**Brief:**
From the entries below, copy every line where the string "Technisch" appears.

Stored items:
========================

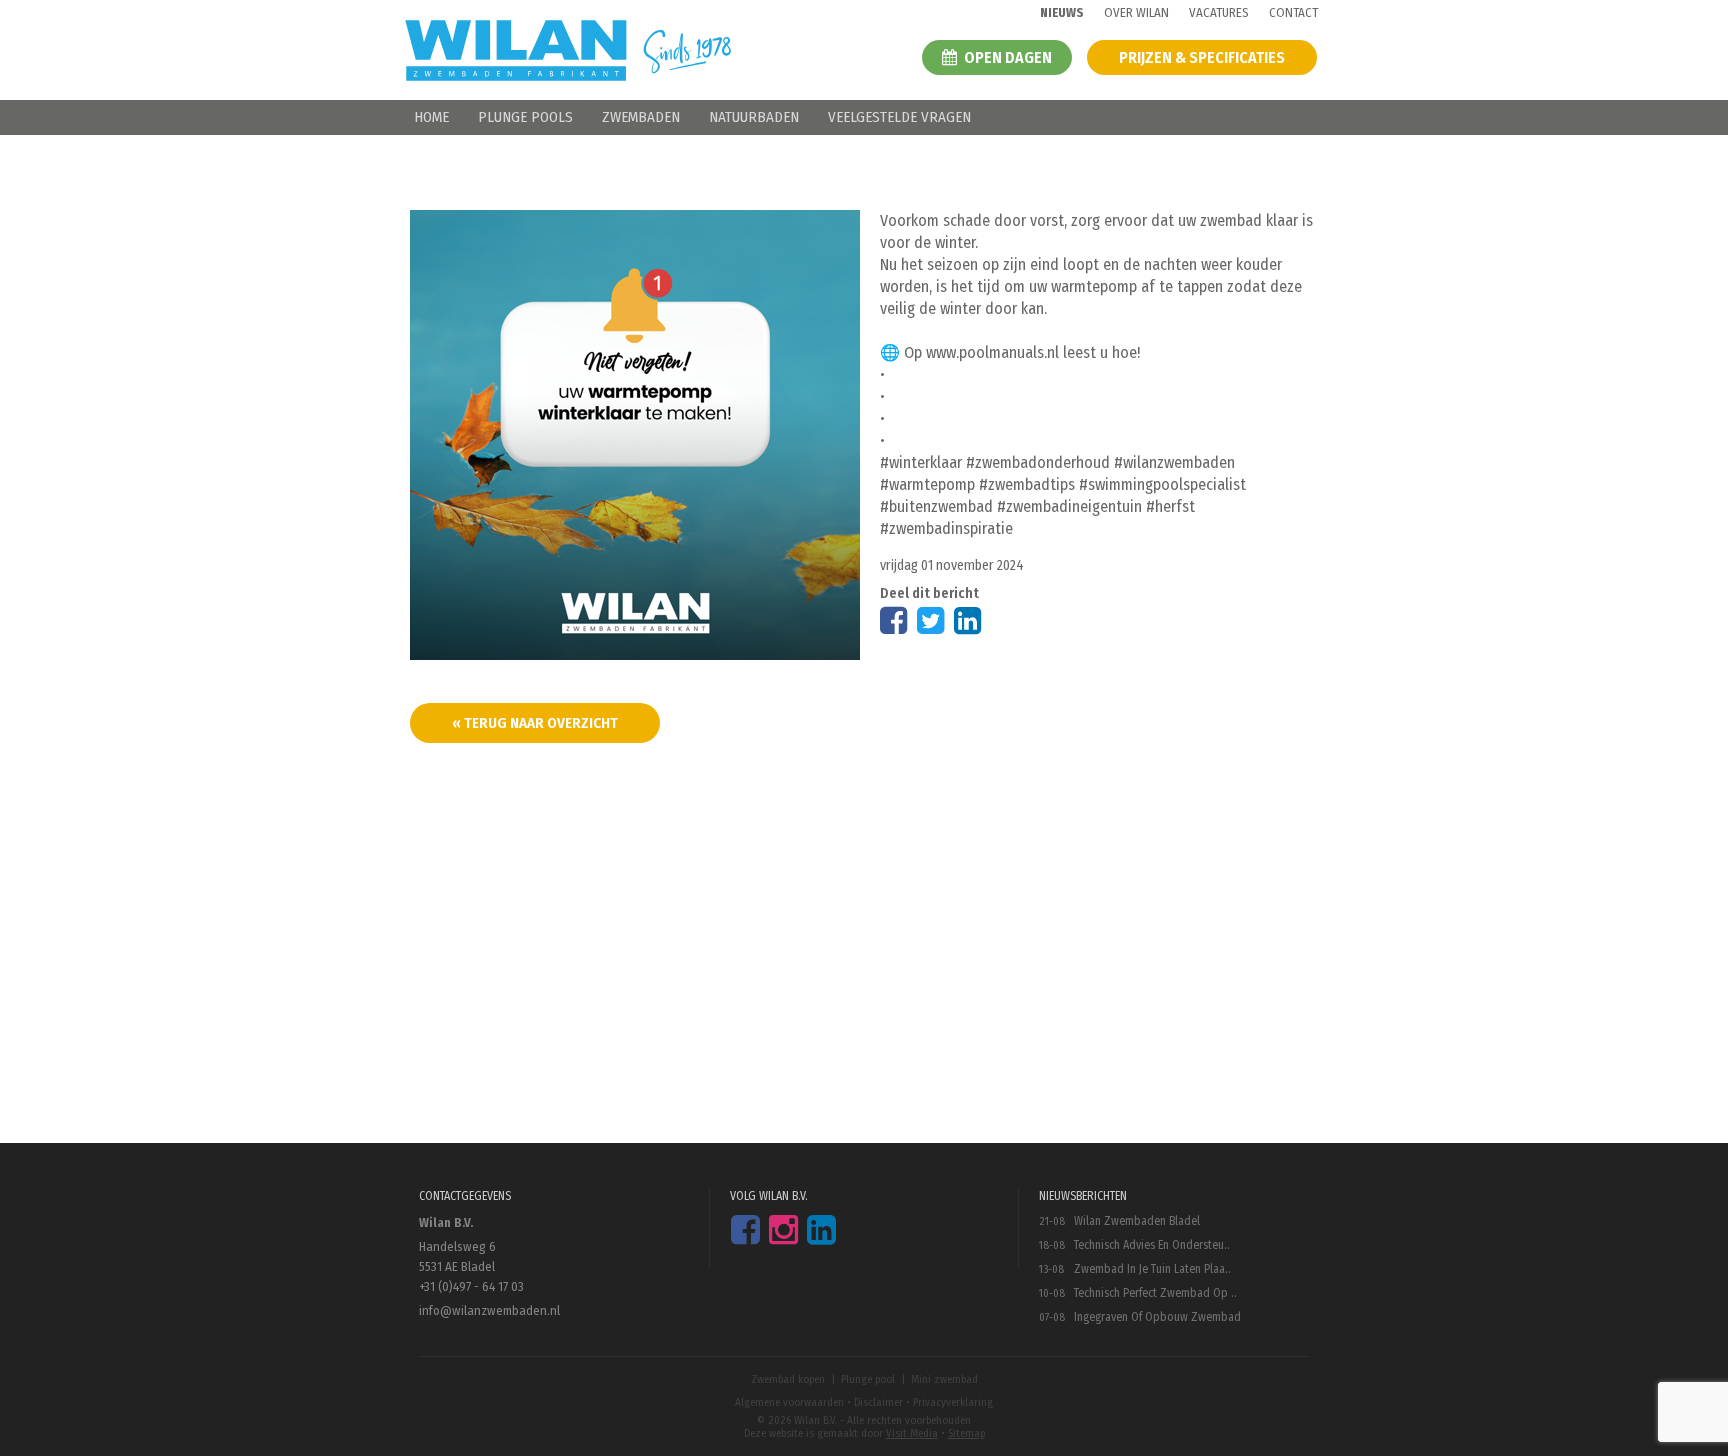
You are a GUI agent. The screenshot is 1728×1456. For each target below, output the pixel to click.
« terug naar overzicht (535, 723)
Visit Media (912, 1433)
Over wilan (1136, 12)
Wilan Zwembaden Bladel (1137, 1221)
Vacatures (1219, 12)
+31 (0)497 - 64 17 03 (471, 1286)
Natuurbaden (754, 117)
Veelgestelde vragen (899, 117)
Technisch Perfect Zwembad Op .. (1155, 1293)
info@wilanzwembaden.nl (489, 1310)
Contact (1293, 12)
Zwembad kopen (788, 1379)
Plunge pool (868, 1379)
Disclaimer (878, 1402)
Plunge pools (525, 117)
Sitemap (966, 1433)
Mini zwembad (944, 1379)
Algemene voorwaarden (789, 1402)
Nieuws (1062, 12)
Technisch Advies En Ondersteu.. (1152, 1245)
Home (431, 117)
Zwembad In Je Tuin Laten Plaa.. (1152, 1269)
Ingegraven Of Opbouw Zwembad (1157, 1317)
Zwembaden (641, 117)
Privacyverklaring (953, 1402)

========================

**Result of this task:**
Technisch Perfect Zwembad Op .. (1155, 1293)
Technisch Advies En Ondersteu.. (1152, 1245)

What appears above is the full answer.